When I started this thread I expected to have many questions and need much support - but I am pleasantly surprised to say that to this point at least, FreeBSD seems just like home!

So instead of questions, here is a continuing summary of where I have gotten to with FreeBSD and some useful things I could not find in the Handbook but figured out - maybe they can help someone else. If this thread gets too wordy, someone please politely tell me...

Xorg-minimal and Xorg

Being a minimalist, I began by installing xorg-minimal from ports. I first looked for a synopsis of the differences and found only that the minimal was "the minimal required to run an X server". Concise, but not very informative. The dependency lists were longer than I wanted to compare as well, so...

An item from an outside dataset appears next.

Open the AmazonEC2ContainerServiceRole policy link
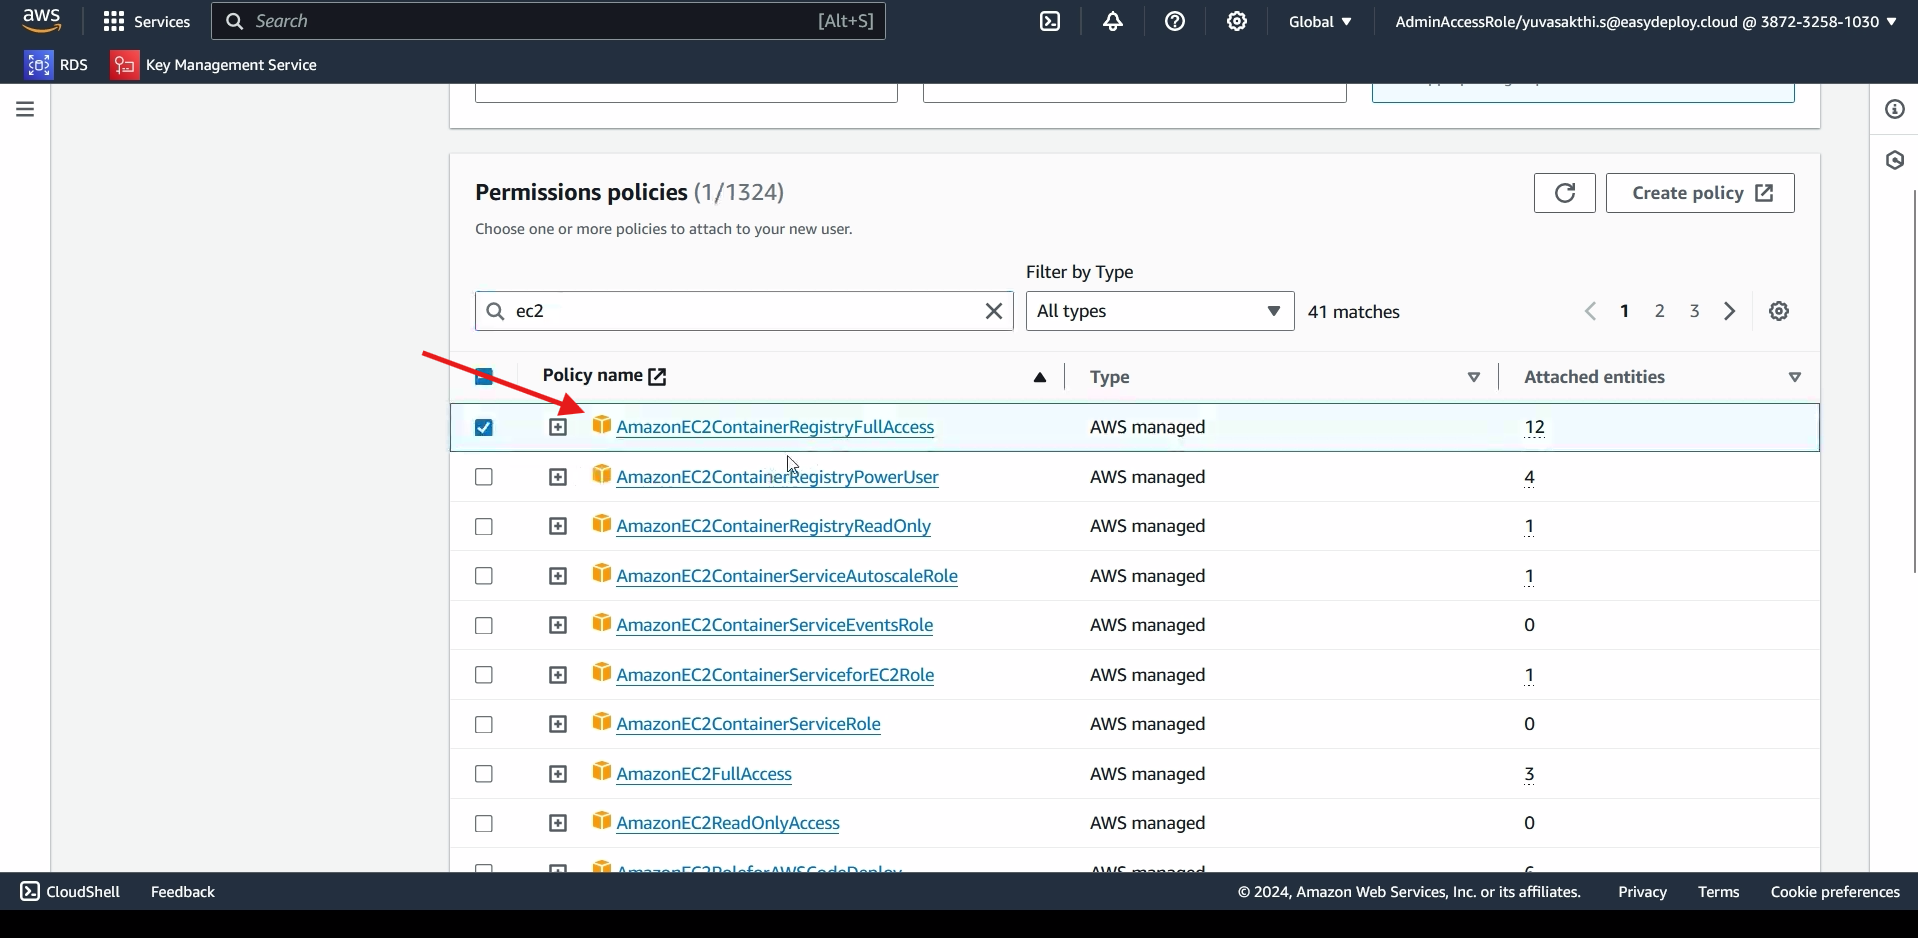The width and height of the screenshot is (1918, 938). pos(748,725)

I did in fact get Xorg running with xorg-minimal, but hit many bumps trying to start any useful X applications! I wanted to run Fluxbox but could not get it to start due to missing fonts and whatever else. Even the minimal twm, xterm, etc were all missing or unable to run with xorg-minimal.

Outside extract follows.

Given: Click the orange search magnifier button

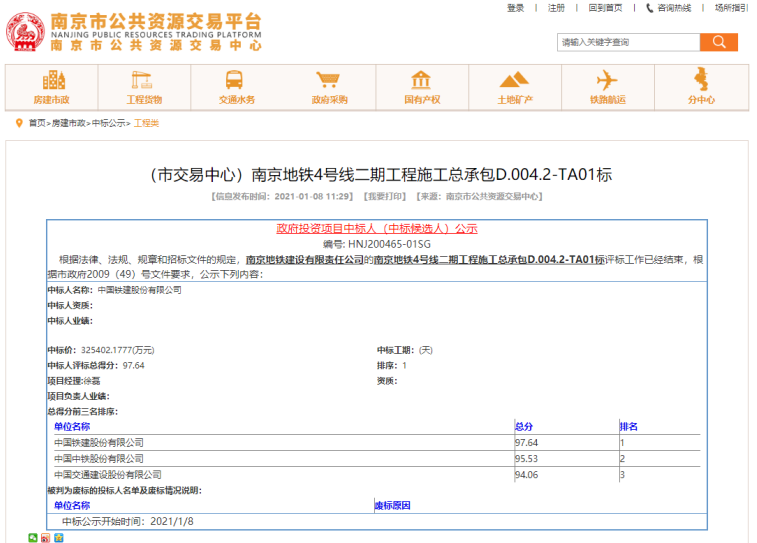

Rather than try to sort it out, I simply deinstalled xorg-minimal and installed the whole xorg port. Using the Handbook as guide, no problems encountered, and not a big a build as I expected.

I have old Nvidia hardware but am happily running with nv for now. (I had installed the Nvidia driver under xorg-minimal but also removed it).

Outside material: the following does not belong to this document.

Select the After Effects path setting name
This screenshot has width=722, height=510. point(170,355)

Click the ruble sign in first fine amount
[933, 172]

I added urw fonts, my own selection of True Type fonts (all according to the handbook), xsel and xclip both from ports as I use them in my Tmux config. rxvt-unicode from ports, plus Fluxbox and Xfce4 (a bigger build than expected).

I now have a happy X environment for when I need it!

I know that Xfce4 is now available with Slackware, but I am a long time happy Fluxbox user and I have never even started Xfce. I started it in my FreeBSD box with excellent first impressions - I'll learn my way around Xfce as an added benefit of my BSD experience - but no new threads for now.

Mounting Ext[2,3,4] Partitions

I installed FreeBSD on my personal main Slackware64 machine, so to be useful I need to be able to pass files between them. I usually have other machines online at any given time and can sftp to a second box, but I really needed a shared partition on the same disk.

I had read that BSD could mount Linux partitions, but when I actually tried I found that there were some restrictions. As of FreeBSD 10.0, here are the important points:

1. FreeBSD can only mount Linux Ext2 partitions.
2. Ext3 and Ext4 partitions are essentially journaled Ext2 and can be mounted as Ext2, but of course the journal will become 'dirty', so the next Linux mount will want to fsck it - every time.

So, the only convenient solution is to format an actual Ext2 partition for data interchange, which is what I have done.

FreeBSD /etc/fstab:
/dev/ada1s6 /mnt/lbsd ext2fs rw,noauto 0 0

I found some old forum posts that indicated writing to Ext2 was unreliable, but I also found newer posts, and notes in the FreeBSD change logs which indicate this is no longer a problem.

I have exchanged large, small and many files both directions for testing - no errors, so I will assume it is safe (enough) until I have any reason to think otherwise.

User Accounts

I keep UIDs consisten for same users across my own systems to reduce ownership/permission issues in contexts such as NFS.

I have written a shell script that I run on new GNU/Linux installs as needed to create selected accounts, but the tools are different under FreeBSD so I simply verified the UIDs were safe and created the accounts manually. If/when FreeBSD becomes an integral part of my digital life I'll need to script this and a few other things.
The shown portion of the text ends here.